The instrument appointing a proxy must be in writing under the hand of the Shareholder or his/her attorney duly authorised in writing. For a corporate Shareholder, the proxy instrument must be affixed with the common seal or signed by its director or attorney duly authorised in writing. If the instrument appointing the proxy is signed by a person authorised by the appointer, the power of attorney or other documents of authority under which the instrument is signed shall be notarised. The notarised power of attorney or other document of authority shall be deposited together with the instrument appointing the proxy at Computershare Hong Kong Investor Services Limited (for H Shareholders) or the Bank's Board of Directors' Office (for Domestic Shareholders).

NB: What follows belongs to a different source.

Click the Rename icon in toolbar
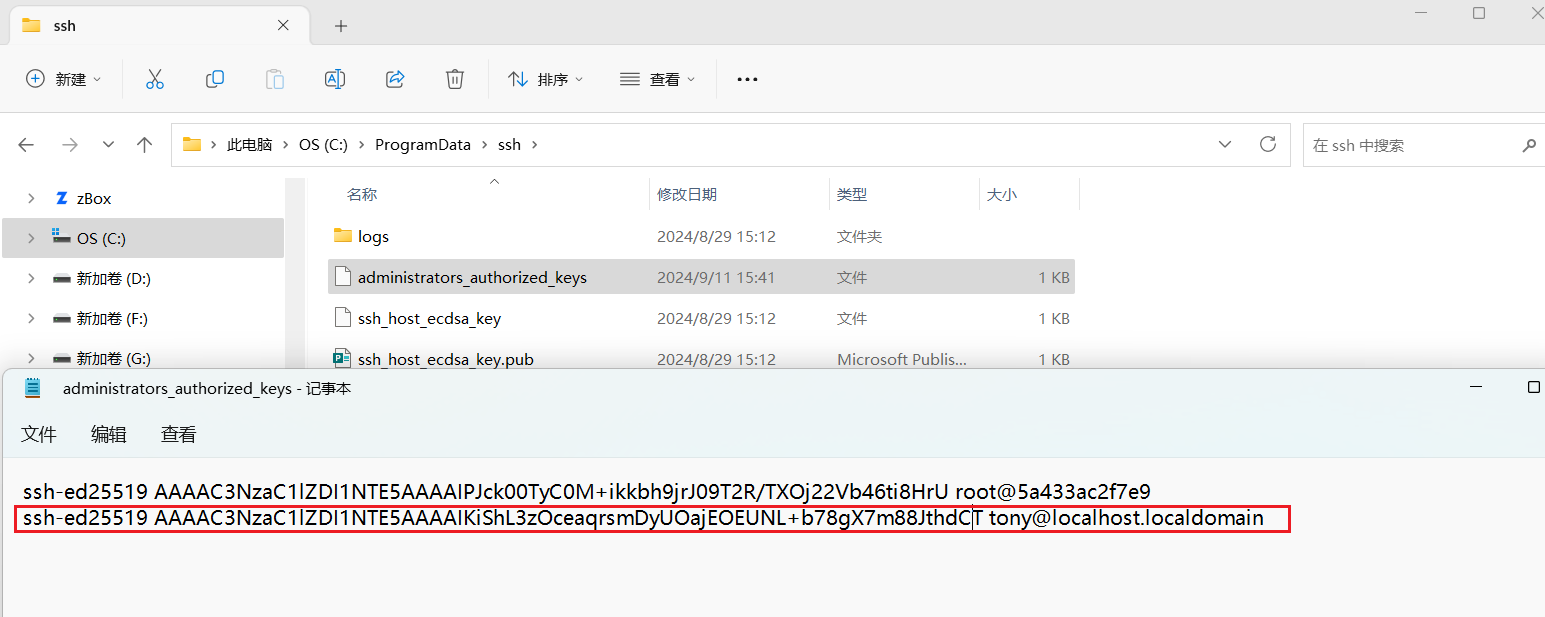 [x=335, y=79]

To be valid, the proxy form together with the power of attorney or other authorisation document (if any) signed by the authorised person or certified by a notary must be delivered to Computershare Hong Kong Investor Services Limited (for H Shareholders) or the Bank's Board of Directors' Office (for Domestic Shareholders) not less than 24 hours before the designated time for the holding of the AGM or any adjourned meeting thereof.
Completion and return of a proxy form will not preclude a Shareholder from attending in person and voting at the AGM or any adjourned meeting thereof if he/she so wishes, but in such event the instrument appointing a proxy shall be deemed to be revoked.

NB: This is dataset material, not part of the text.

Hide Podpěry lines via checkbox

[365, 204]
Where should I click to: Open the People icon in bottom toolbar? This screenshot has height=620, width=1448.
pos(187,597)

5. Publication of poll results
Pursuant to the Hong Kong Listing Rules, any vote of Shareholders at a general meeting must be taken by poll. As such, each resolution set out in this notice will be voted by poll. Results of the poll voting will be published on the Bank’s website at www.hrbb.com.cn and the HKExnews website of Hong Kong Exchanges and Clearing Limited at www.hkexnews.hk after the AGM.
6. Other business
The AGM is estimated to last no longer than half a day. Shareholders who attend the meeting in person or by proxy shall bear their own traveling, dining and accommodation expenses.
As at the date of this notice, the Board of the Bank comprises Mr. Deng Xinquan and Mr. Yao Chunhe as executive directors; Mr. Zhang Xianjun, Mr. Liu Peiwei, Mr. Cheng Shuai and Mr. Jia Haining as non-executive directors; and Mr. Jin Qinglu, Mr. Chen Ming and Ms. Leung Sau Fan, Sylvia as independent non-executive directors.